UNICEF and partners educate school children in Conakry, Guinea, about the virus.

UNICEF and partners educate school children in Conakry, Guinea, about the virus. Flickr user UNICEF Guinea

An Ebola Vaccine May Be on the Way

Clinical trials begin next week, NIH announces.

Government scientists will begin human trials next week on a possible Ebola vaccine, after taking "extraordinary measures" to develop the drug quickly.

The vaccine has performed "extremely well" in animal tests, said Anthony Fauci, the director of the National Institutes of Health's infectious diseases unit. It's designed to inoculate patients from two strains of Ebola, including the one responsible for the outbreak in West Africa that has killed more than 1,500 people.

Despite the measures taken to speed up the development process, Fauci said it's "impossible to predict" when a vaccine might be ready and approved for use by health care workers headed to West Africa.

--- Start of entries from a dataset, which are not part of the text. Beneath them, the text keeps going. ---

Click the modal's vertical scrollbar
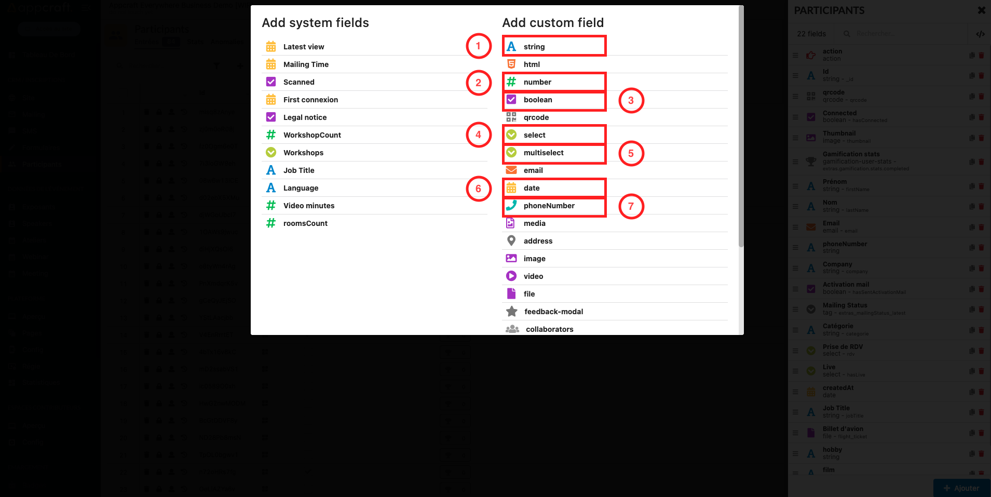The height and width of the screenshot is (497, 991). 741,130
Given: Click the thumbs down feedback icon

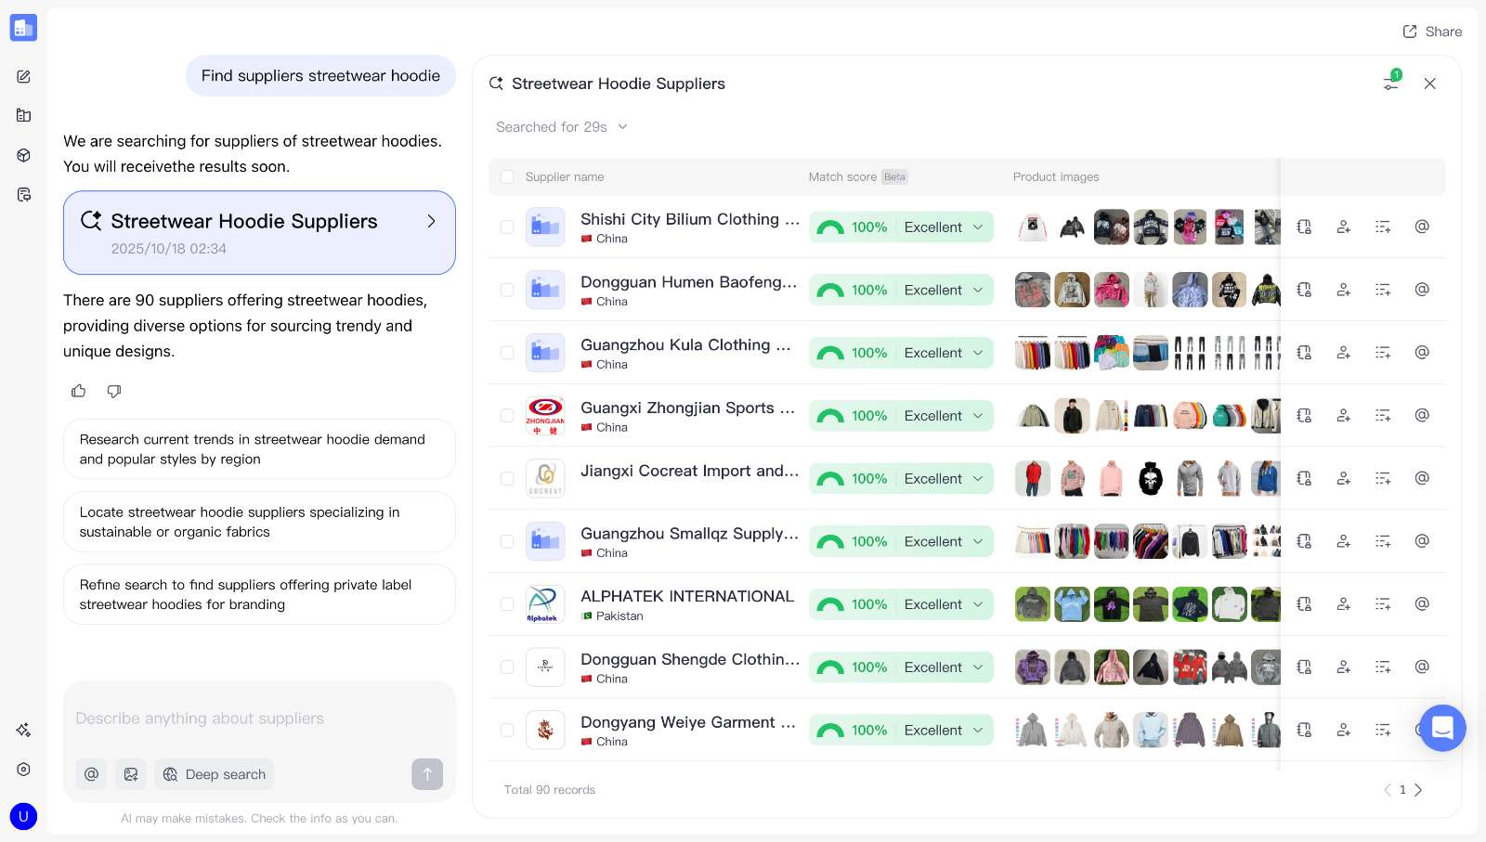Looking at the screenshot, I should 114,391.
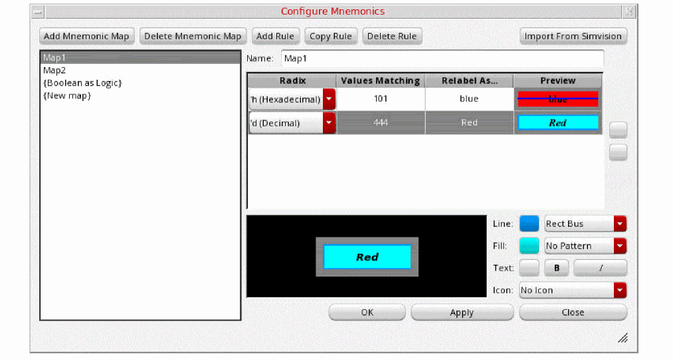Expand the No Icon dropdown
Screen dimensions: 673x361
(x=620, y=291)
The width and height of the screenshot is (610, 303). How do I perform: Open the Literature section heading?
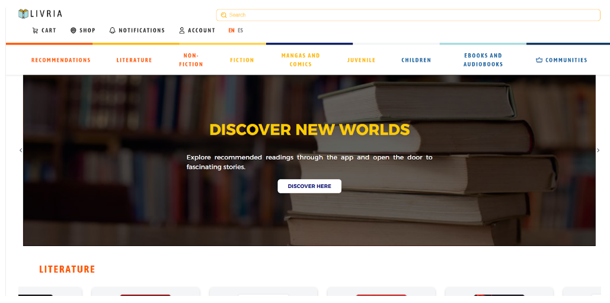(x=67, y=269)
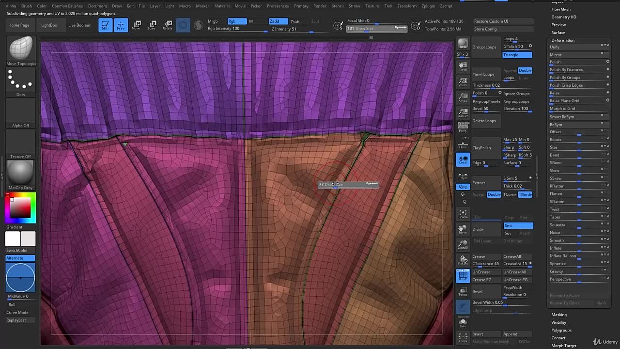Activate the Scale transform mode icon
Viewport: 620px width, 349px height.
[x=152, y=25]
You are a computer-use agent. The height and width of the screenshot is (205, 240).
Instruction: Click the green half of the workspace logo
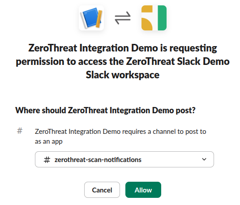[162, 18]
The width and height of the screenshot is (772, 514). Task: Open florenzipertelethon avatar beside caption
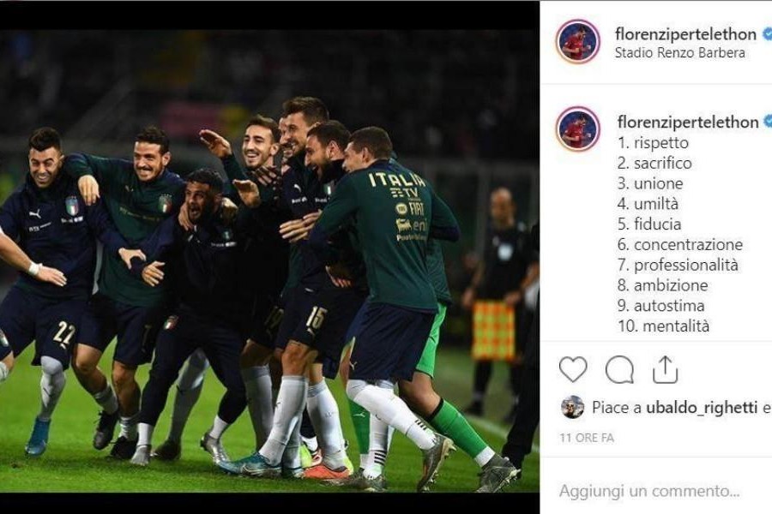(577, 129)
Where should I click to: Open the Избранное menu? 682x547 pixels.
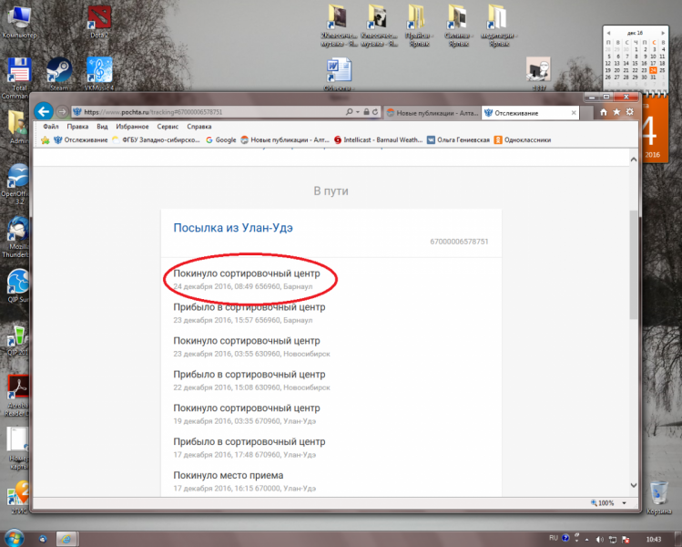(132, 127)
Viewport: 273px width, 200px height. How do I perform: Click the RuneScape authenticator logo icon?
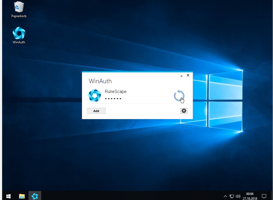coord(95,96)
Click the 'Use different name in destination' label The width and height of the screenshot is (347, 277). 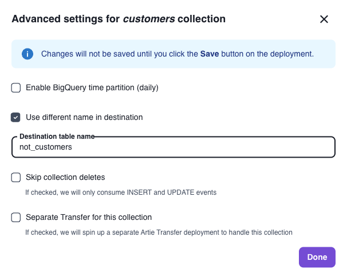[x=84, y=117]

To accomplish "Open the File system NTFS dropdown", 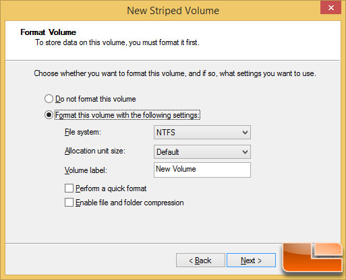I will click(x=202, y=133).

The initial round of human trials will focus on the drug's safety. Ultimately, 20 patients will receive the drug at NIH's facilities in Maryland, where scientists will determine whether the drug is safe and whether it provokes the same "immune response" in humans that it does in chimpanzees. Test subjects won't be given Ebola, and they cannot become infected with the virus by taking the vaccine, Fauci said.

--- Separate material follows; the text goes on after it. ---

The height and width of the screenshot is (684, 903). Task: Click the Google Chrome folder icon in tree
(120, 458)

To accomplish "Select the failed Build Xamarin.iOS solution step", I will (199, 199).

He said NIH will have the results from this study by the end of the year. The next steps will depend on those results as well as the state of the Ebola outbreak.

Initial human tests are also set to begin soon for at least three other potential vaccines.

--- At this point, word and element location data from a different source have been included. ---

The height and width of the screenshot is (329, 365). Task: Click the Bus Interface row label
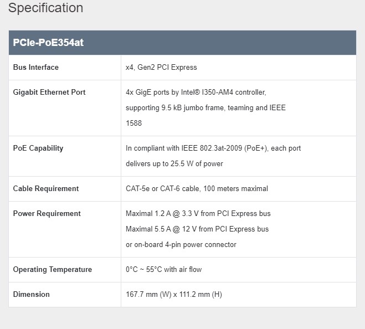click(36, 68)
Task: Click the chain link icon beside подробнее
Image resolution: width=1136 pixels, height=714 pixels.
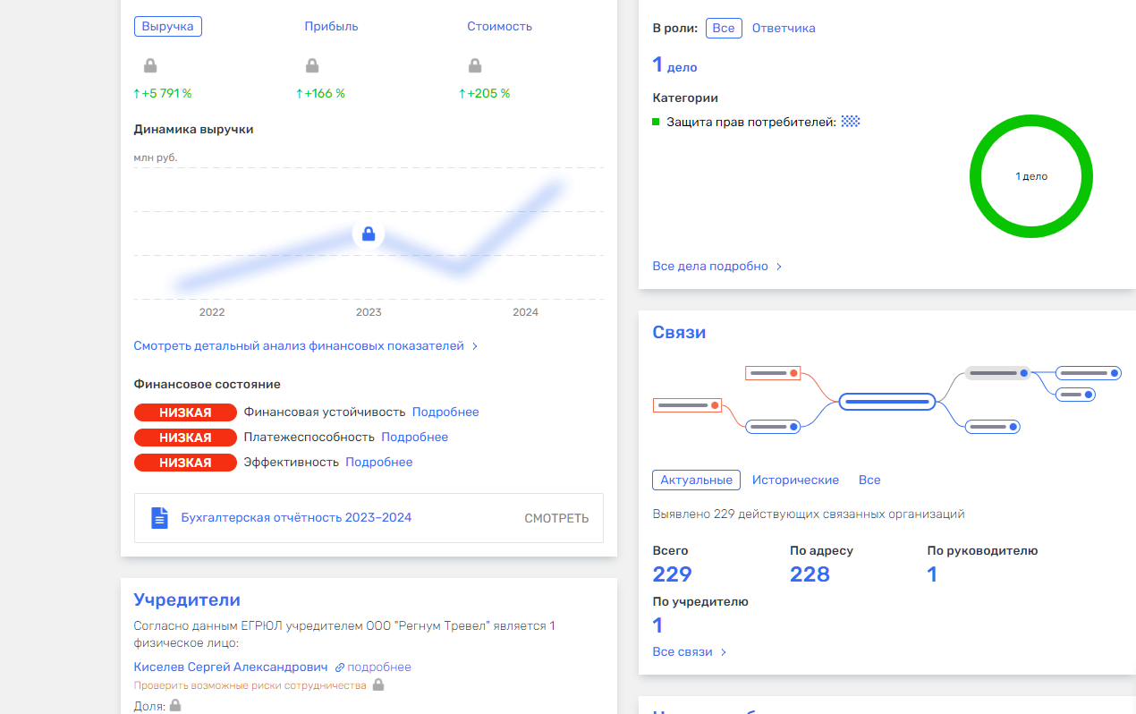Action: coord(340,667)
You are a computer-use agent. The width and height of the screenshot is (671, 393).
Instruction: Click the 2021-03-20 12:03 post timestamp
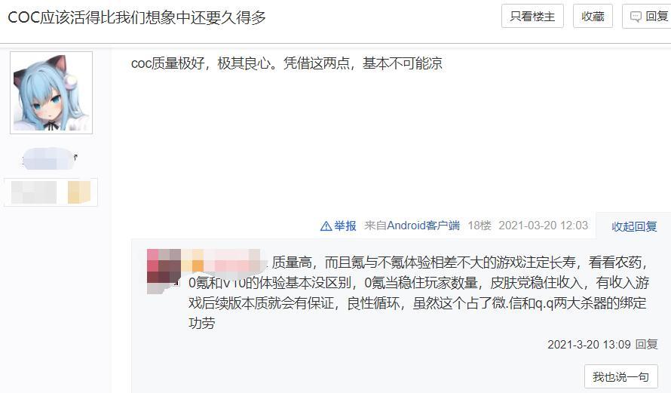click(x=543, y=226)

Developing a vaccine is different from developing a treatment for infected patients, Fauci stressed during a conference call with reporters. Experimental treatments have been provided to Ebola patients during the current outbreak even though they've never been tested in humans—because if you already have Ebola, you don't have much to lose from taking a drug that might not work.

But because vaccines are administered to healthy people, there's a higher bar to make sure they work, or at least aren't dangerous. "The worst thing you could do," Fauci said, is to release a vaccine that hasn't been tested for safety and ends up making healthy people sick or more susceptible to Ebola.

"You really can't predict what you might see," he said.

NIH developed the drug in collaboration with GlaxoSmithKline. Getting a large drug company involved helps ensure that the vaccine can be produced in large quantities, Fauci said. Some experimental treatments were developed by smaller firms that have run out of their products.